One immediate error I get is the following:

│ ERROR: Please run ‘az login’ to setup account.
│
│ with provider[“Terraform Registry”],
│ on cdk.tf.json line 16, in provider.azurerm[0]:
│ 16: }

cdk.tf.json contains the following:

  "provider": {
    "azurerm": [
      {
        "features": {
        }
      }
    ]
  }

Any help is appreciated!

Since everything the provider does involves reading or writing via the Azure API, how could it do anything useful without logging in?

A mock plan would have been nice, just to get an impression of what might get planned

Oh right, I see - a comparison between new Terraform source files and pre-existing Terraform state. Yes, that theoretically ought to be possible without talking to the API.

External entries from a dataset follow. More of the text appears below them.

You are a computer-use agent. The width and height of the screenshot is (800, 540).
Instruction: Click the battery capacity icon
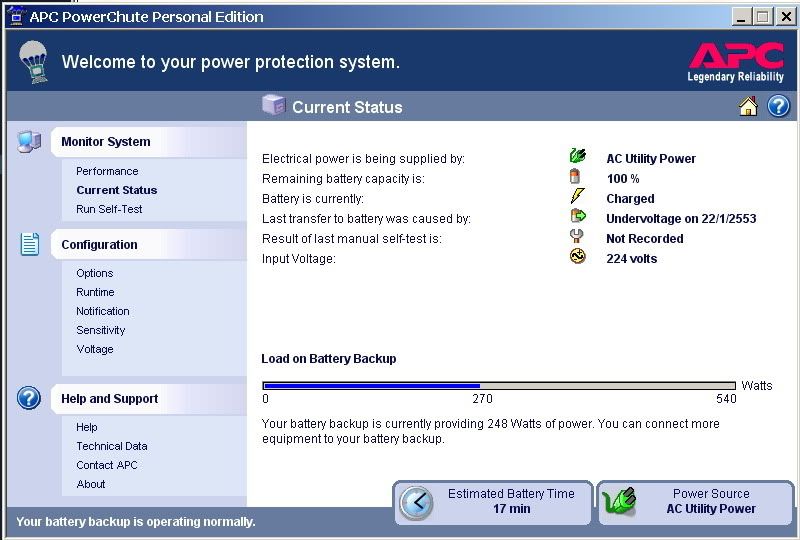click(576, 177)
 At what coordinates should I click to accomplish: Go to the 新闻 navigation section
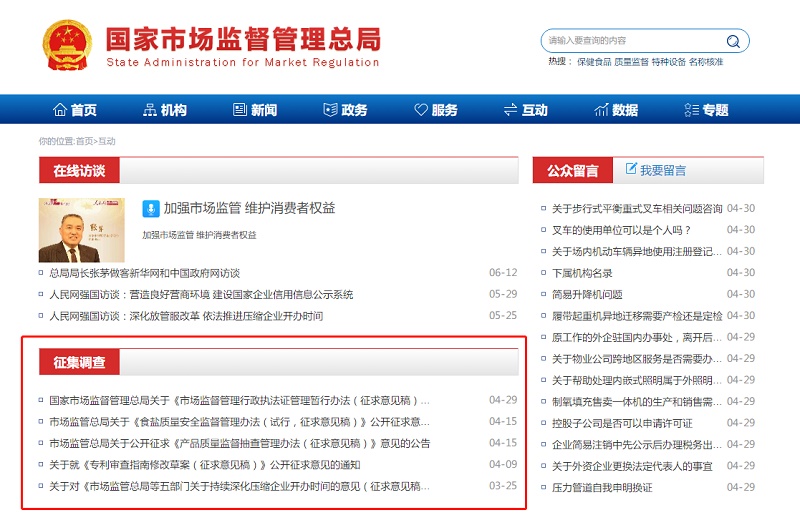[254, 110]
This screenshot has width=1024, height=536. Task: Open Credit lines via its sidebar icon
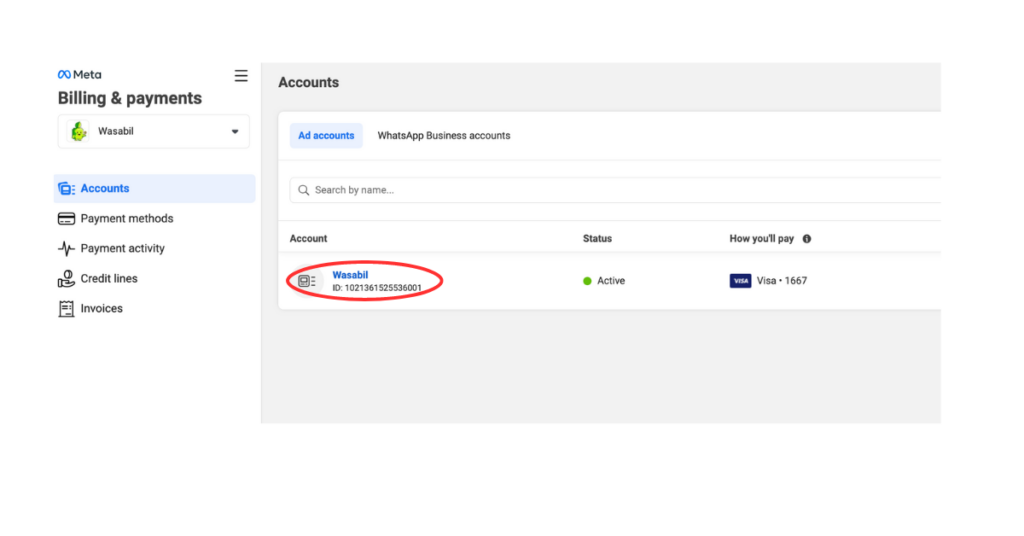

Are you using the -refresh=false flag? Without that, Terraform will attempt to check its state is accurate even when just doing a plan.

Even with that, it’s possible the provider is being overly up-front in its validation and it will still fail. (I don’t use Azure, so I can’t easily check.) If that’s the case, it’s possible figuring out some dummy configuration good enough to placate the validation might be successful.

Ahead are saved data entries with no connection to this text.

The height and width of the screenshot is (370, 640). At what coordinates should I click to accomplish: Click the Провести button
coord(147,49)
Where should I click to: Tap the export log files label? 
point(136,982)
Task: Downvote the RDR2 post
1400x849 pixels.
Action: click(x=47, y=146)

I tried using the -refresh=false flag, sadly, that did not fix it. Could you elaborate a bit more regarding the dummy configuration? I’m not that familiar with Terraform… yet

I’m not really familiar with Azure, myself

I had speculated that it might be enough to fill in some placeholder credentials, that wouldn’t actually be used.

However, playing around with terraform-provider-azurerm a bit, it appears it absolutely insists on contacting the Azure API even to plan a simple addition of a single resource.

So, I guess, with the way the provider is written, what you’re looking for isn’t possible.